Die Leibniz Universität Hannover (LUH) baut ihre Zusammenarbeit mit der Aalto Universität im finnischen Espoo bei Helsinki aus. Während einer Reise des Niedersächsischen Ministers für Wissenschaft und Kultur, Björn Thümler, nach Finnland und Estland, unterzeichnete Prof. Dr. Sören Auer, Direktor der Technischen Informationsbibliothek TIB und Mitglied im Vorstand des Forschungszentrums L3S der LUH, am heutigen 4. September 2018 eine Kooperationsvereinbarung (Memorandum of Understanding) mit der renommierten finnischen Universität. Ziel ist es, die gemeinsame Forschung mit und über Big Data zu intensivieren.

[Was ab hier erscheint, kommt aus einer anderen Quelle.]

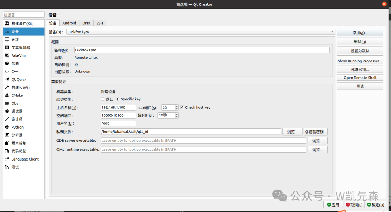Click the Open Remote Shell button
This screenshot has height=212, width=391.
[360, 78]
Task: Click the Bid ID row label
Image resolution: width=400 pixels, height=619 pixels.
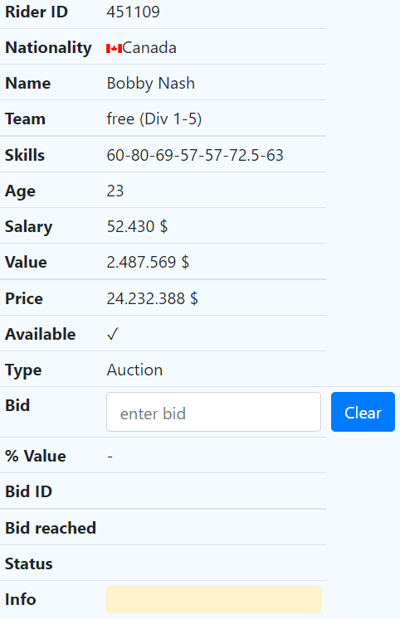Action: click(x=28, y=491)
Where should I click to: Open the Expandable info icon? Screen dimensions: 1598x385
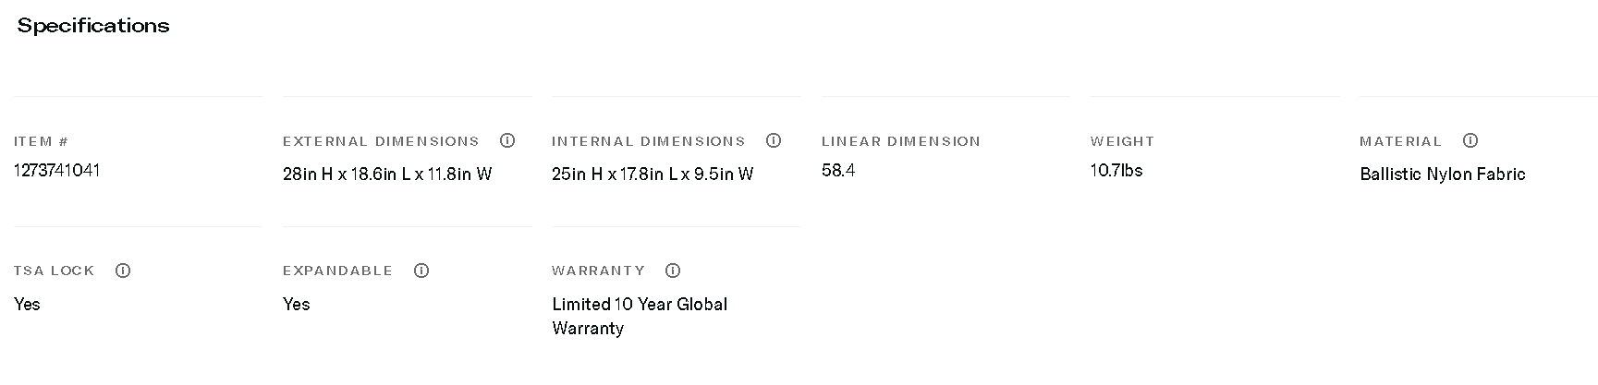[x=421, y=271]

"Data Science und Big-Data-Anwendungen sind inzwischen in fast allen Bereichen von Wirtschaft und Gesellschaft von Bedeutung. Mit der Aalto Universität kooperiert das Forschungszentrum L3S der Leibniz Universität insbesondere, um den gesellschaftlichen Nutzen dieser neuen Technologien zum Beispiel für mehr Kontrolle über persönliche Daten, intelligentere Mobilität oder Analysen zum Fakten- und Wahrheitsgehalt von Social-Media-Posts zu maximieren. Die Datenwissenschaft dadurch verantwortungsvoller zu machen (Responsible Data Science) ist ein strategisches Ziel der Leibniz Universität, des L3S und des Joint-Lab mit der Technischen Informationsbibliothek TIB. Dies wird durch die enge Kooperation mit der exzellenten Aalto Universität in Finnland gestärkt", sagte Prof. Auer anlässlich der Unterzeichnung des Kooperationsvertrages.

Wissenschaftsminister Thümler betonte: "Digitalisierung ist mehr als die Verlegung von Breitband- und Glasfaserkabeln. Nur wenn wir sie aktiv gestalten, wird die Digitalisierung mit ihren Innovationen zum gesellschaftlichen und ökonomischen Wohl beitragen. Wissenschaft und Forschung sind der Motor dieses Innovationsprozesses. Wir müssen in Köpfe investieren, in die Ausbildung von Nachwuchskräften, um dieser Aufgabe gerecht zu werden."

Die LUH und die Universität Aalto arbeiten u.a.in dem EU-Forschungsprojekt BigData (Social Mining & Big Data) zusammen, bei dem es um den verantwortlichen Umgang mit großen Datenmengen und der darauf basierenden Analyse der Gesellschaft geht. So entstehen neue Forschungsmöglichkeiten auf mehreren Gebieten wie der Mathematik, der Informations- und Kommunikationswissenschaft sowie im Bereich der Geistes-, Sozial- und Wirtschaftswissenschaften. An dem Projekt ist auch die Universität Tartu in Estland beteiligt.